* _EXERCISE BRIEF_
The answer must consist only of the lines in the records below from the line with "Expand More 6 Products SKUs" to the line with "Given: Check the smds530n33h144 sensor", both included, copied word for word with every picture left out.

* _LISTED ENTRIES_
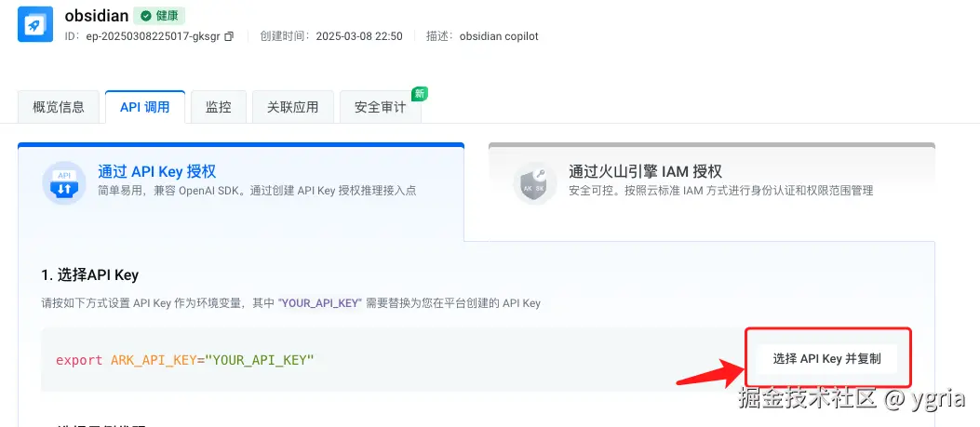The height and width of the screenshot is (427, 980).
Task: Click the 1. 选择API Key section heading
Action: 90,275
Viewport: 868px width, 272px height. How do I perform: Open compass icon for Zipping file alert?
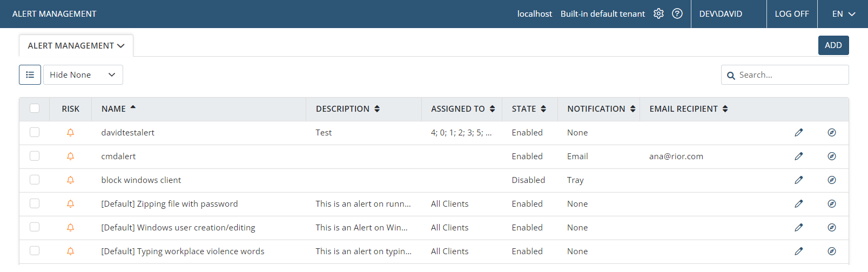tap(831, 204)
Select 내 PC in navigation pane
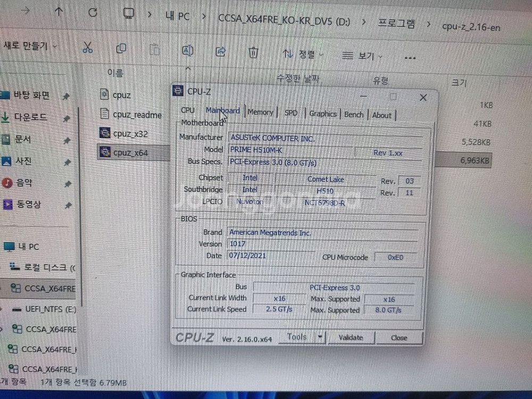The image size is (532, 399). tap(28, 247)
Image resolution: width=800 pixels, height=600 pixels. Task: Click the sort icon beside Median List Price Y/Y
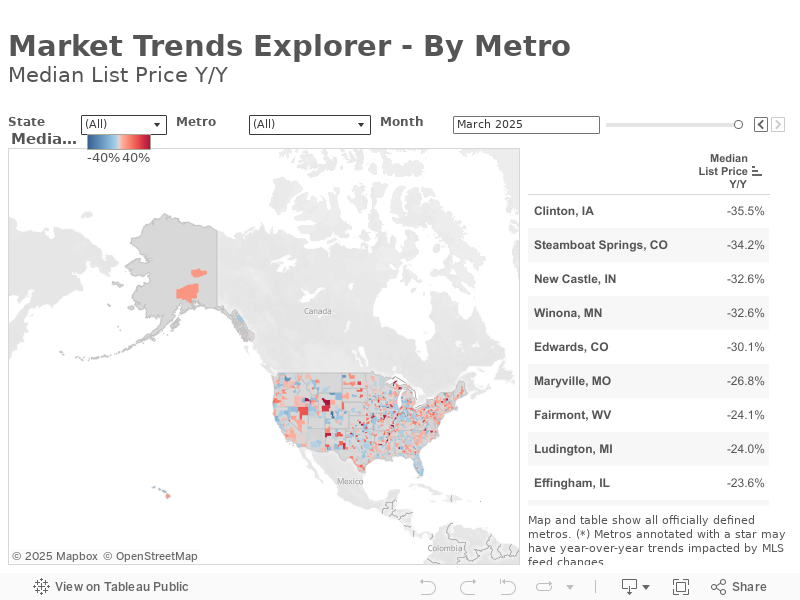coord(757,171)
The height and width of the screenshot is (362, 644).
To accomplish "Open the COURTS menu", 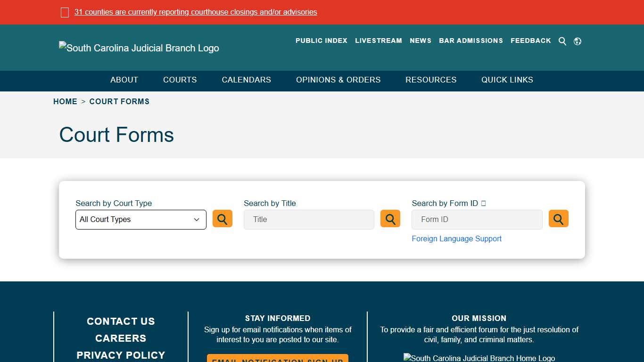I will (x=180, y=80).
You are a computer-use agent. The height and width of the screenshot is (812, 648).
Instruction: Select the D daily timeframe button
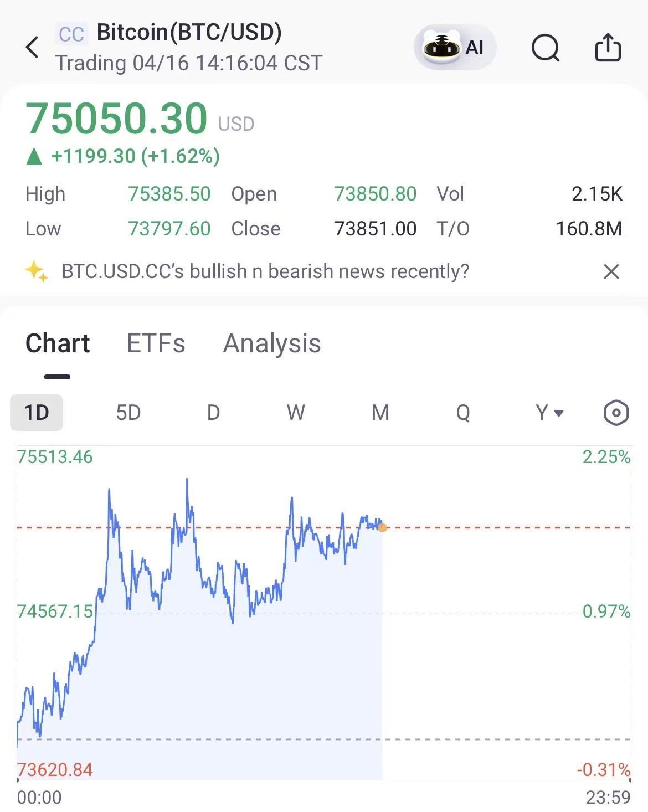pyautogui.click(x=213, y=413)
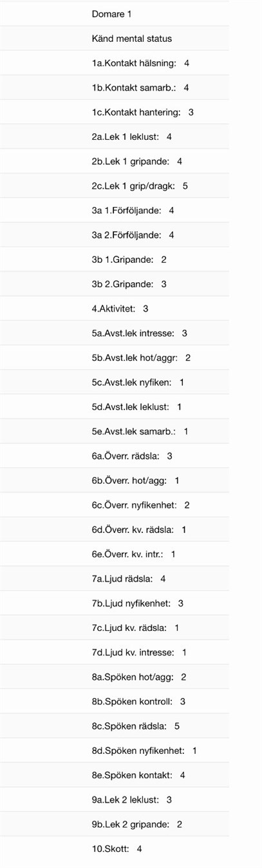The width and height of the screenshot is (262, 868).
Task: Click the 3a 1.Förföljande row
Action: click(115, 210)
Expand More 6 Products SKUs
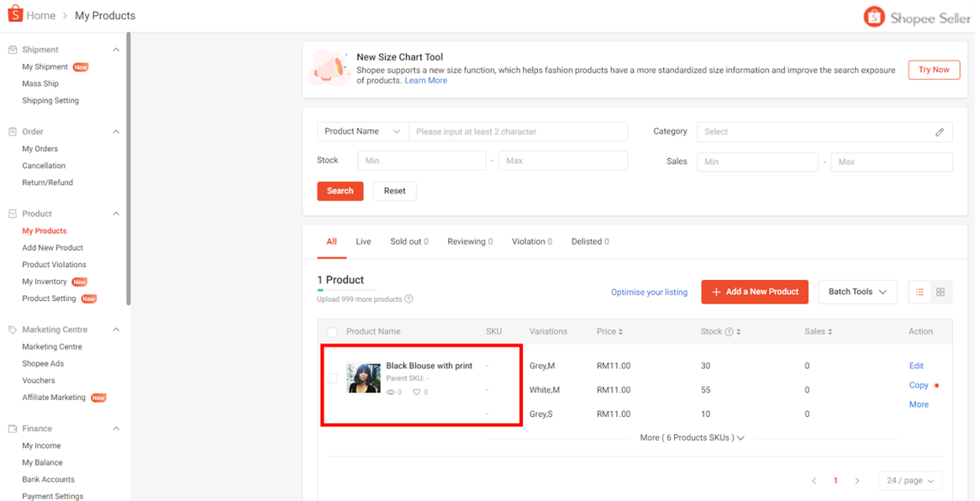980x501 pixels. [691, 437]
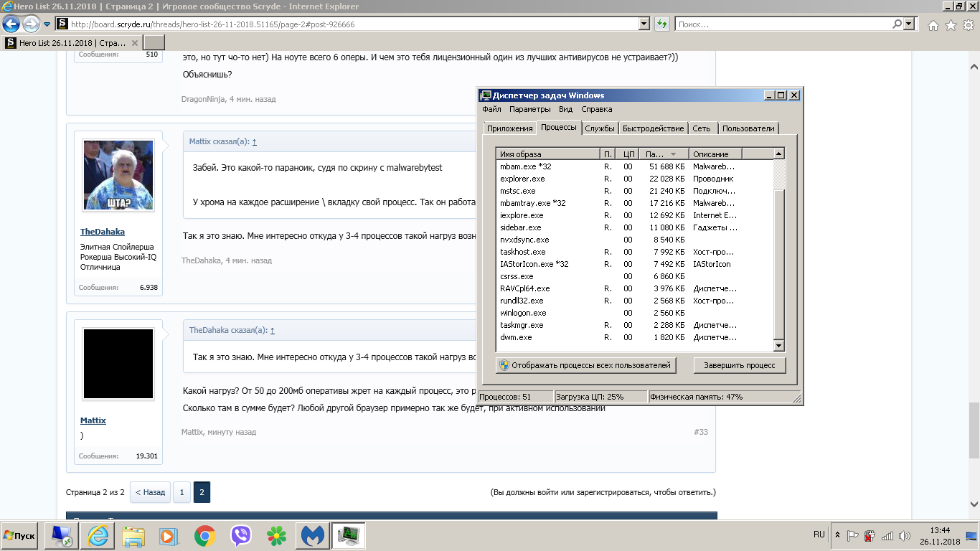Open favorites star in browser toolbar
The width and height of the screenshot is (980, 551).
(x=951, y=25)
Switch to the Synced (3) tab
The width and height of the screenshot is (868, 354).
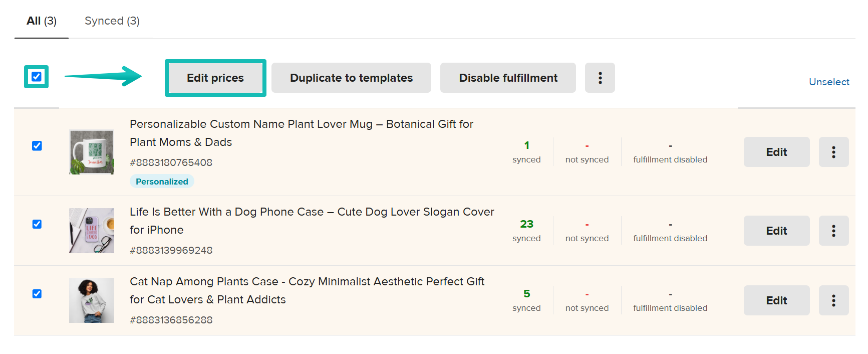click(112, 21)
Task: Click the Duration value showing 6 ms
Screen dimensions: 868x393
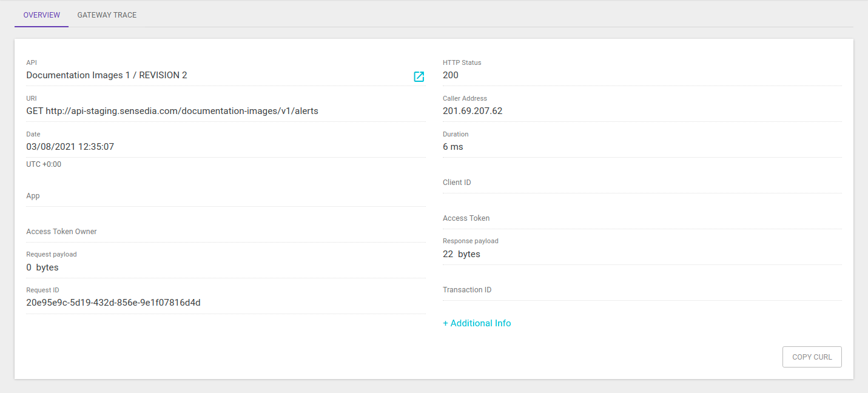Action: click(x=453, y=146)
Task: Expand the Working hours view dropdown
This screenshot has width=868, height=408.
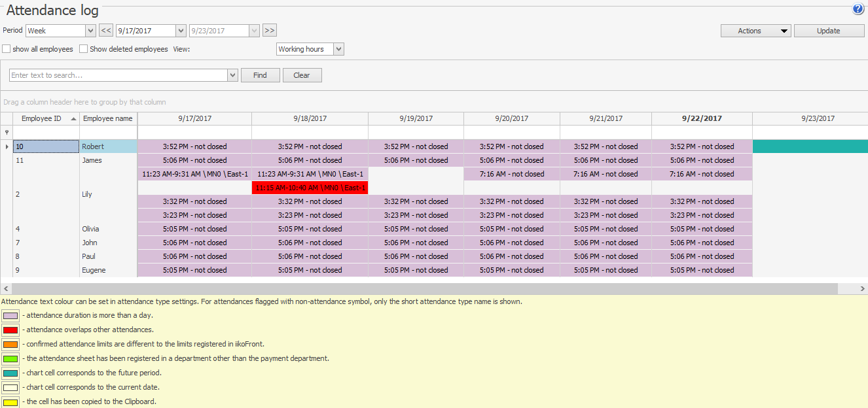Action: 338,49
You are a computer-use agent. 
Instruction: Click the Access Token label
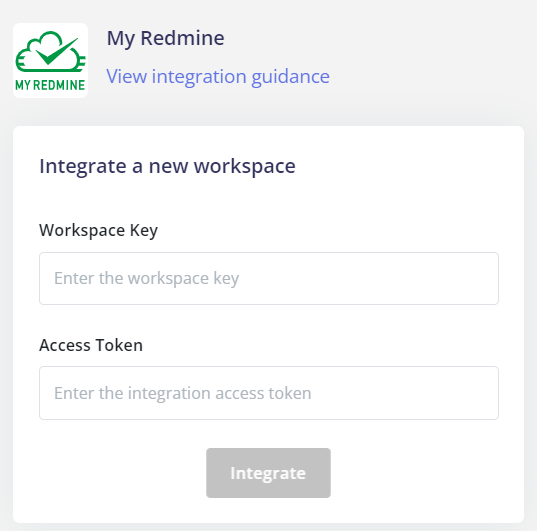pos(91,345)
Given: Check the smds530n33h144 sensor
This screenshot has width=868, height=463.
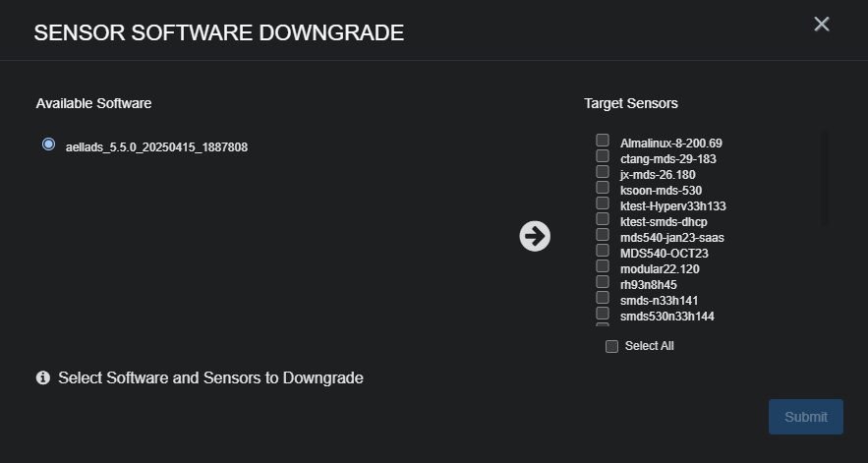Looking at the screenshot, I should point(603,313).
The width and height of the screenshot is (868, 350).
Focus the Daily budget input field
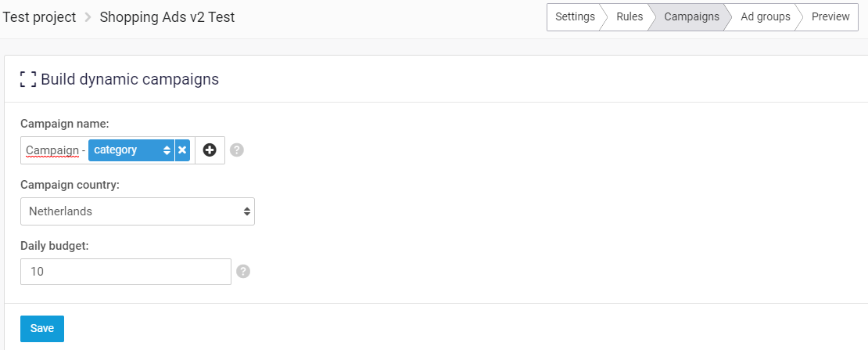(x=126, y=272)
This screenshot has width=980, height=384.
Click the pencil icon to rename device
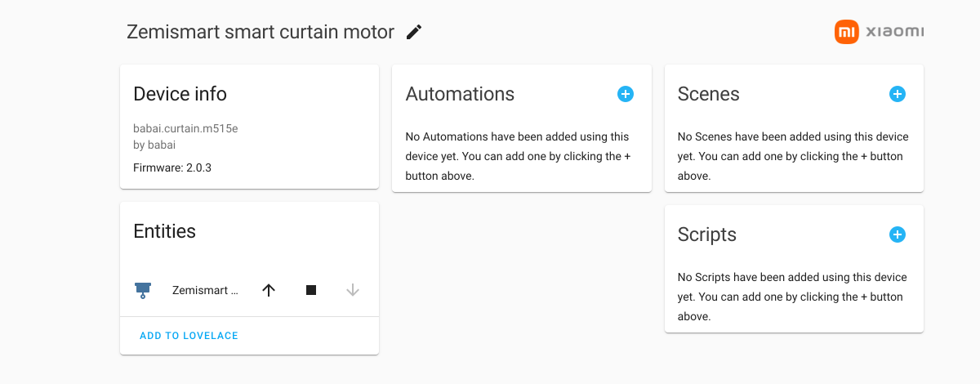[x=414, y=32]
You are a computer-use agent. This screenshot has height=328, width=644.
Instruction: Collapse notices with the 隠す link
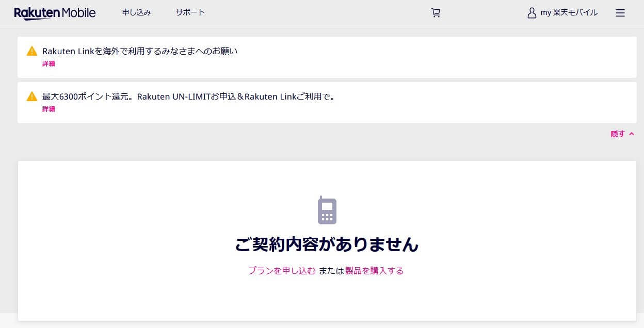point(618,134)
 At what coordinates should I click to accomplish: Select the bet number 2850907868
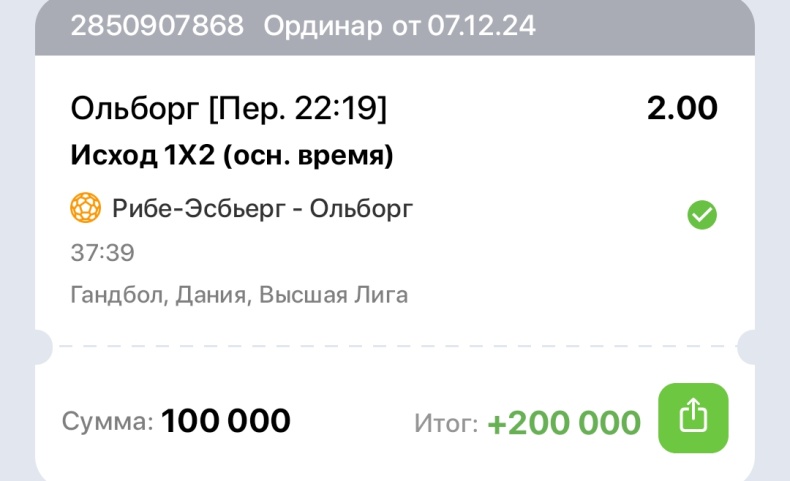(x=157, y=25)
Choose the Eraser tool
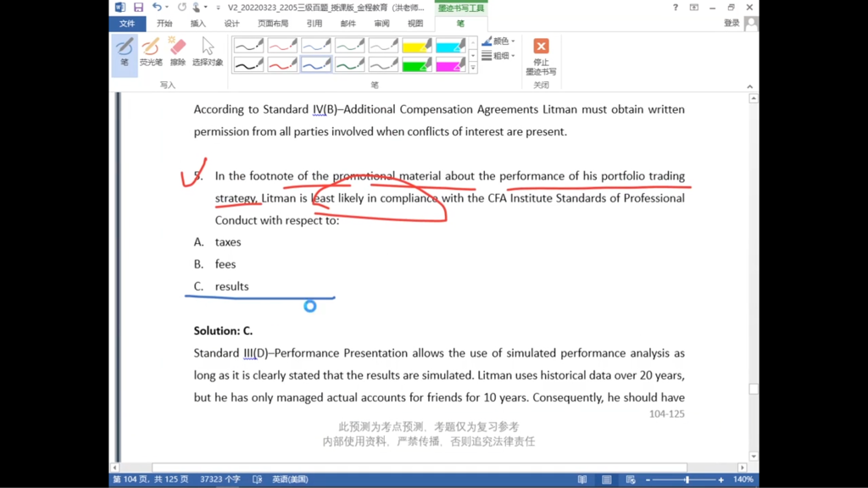Screen dimensions: 868x488 (x=178, y=53)
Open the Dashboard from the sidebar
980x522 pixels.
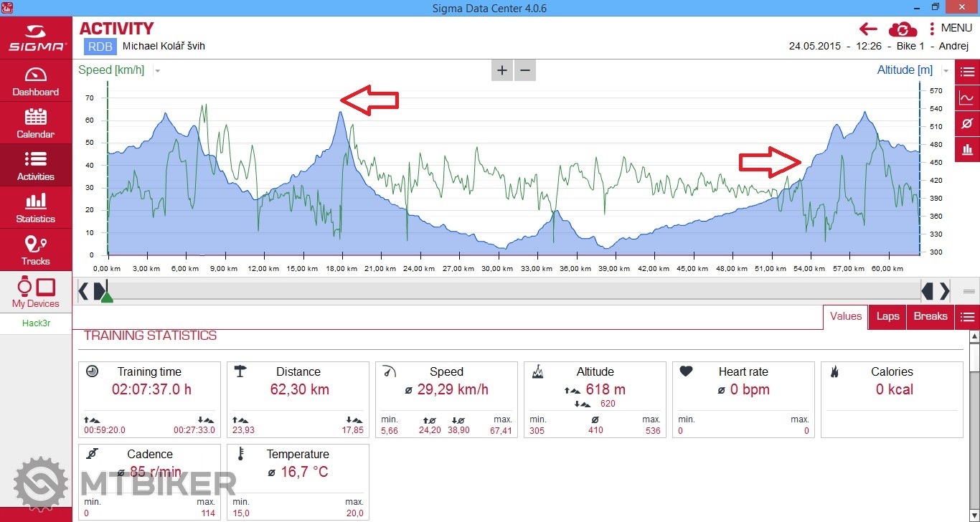(35, 81)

* _REPLY_
Expand More 6 Products SKUs
980x501 pixels. [691, 437]
Open favorites star in browser toolbar
The width and height of the screenshot is (980, 551).
(x=951, y=25)
Switch to the Synced (3) tab
The width and height of the screenshot is (868, 354).
click(112, 21)
Task: Click the Duration value showing 6 ms
Screen dimensions: 868x393
Action: click(x=453, y=146)
Task: Expand the Working hours view dropdown
This screenshot has width=868, height=408.
Action: 338,49
You are a computer-use agent. 
Instruction: Click the Access Token label
pos(91,345)
Given: Check the smds530n33h144 sensor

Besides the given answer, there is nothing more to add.